**Available data**

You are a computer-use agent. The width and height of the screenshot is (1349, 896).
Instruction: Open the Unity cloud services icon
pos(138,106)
---
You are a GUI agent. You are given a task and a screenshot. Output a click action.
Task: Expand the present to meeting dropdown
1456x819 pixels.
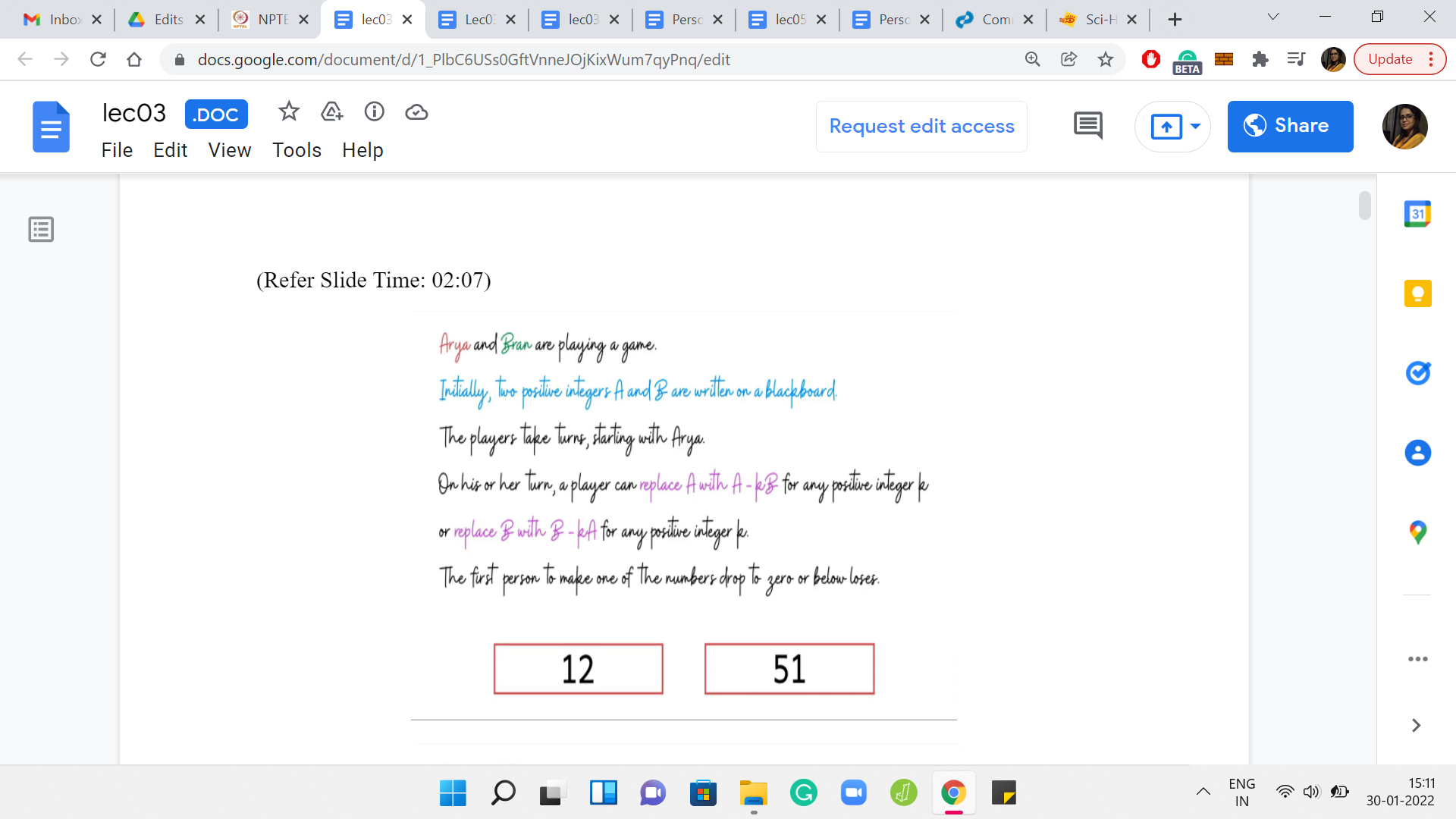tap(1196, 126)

**Task prompt**
From the entries above, collect every line with the string "screenshot" in it.

**Written answer**
You are a computer-use agent. The width and height of the screenshot is (1349, 896).
You are a GUI agent. You are given a task and a screenshot. Output a click action.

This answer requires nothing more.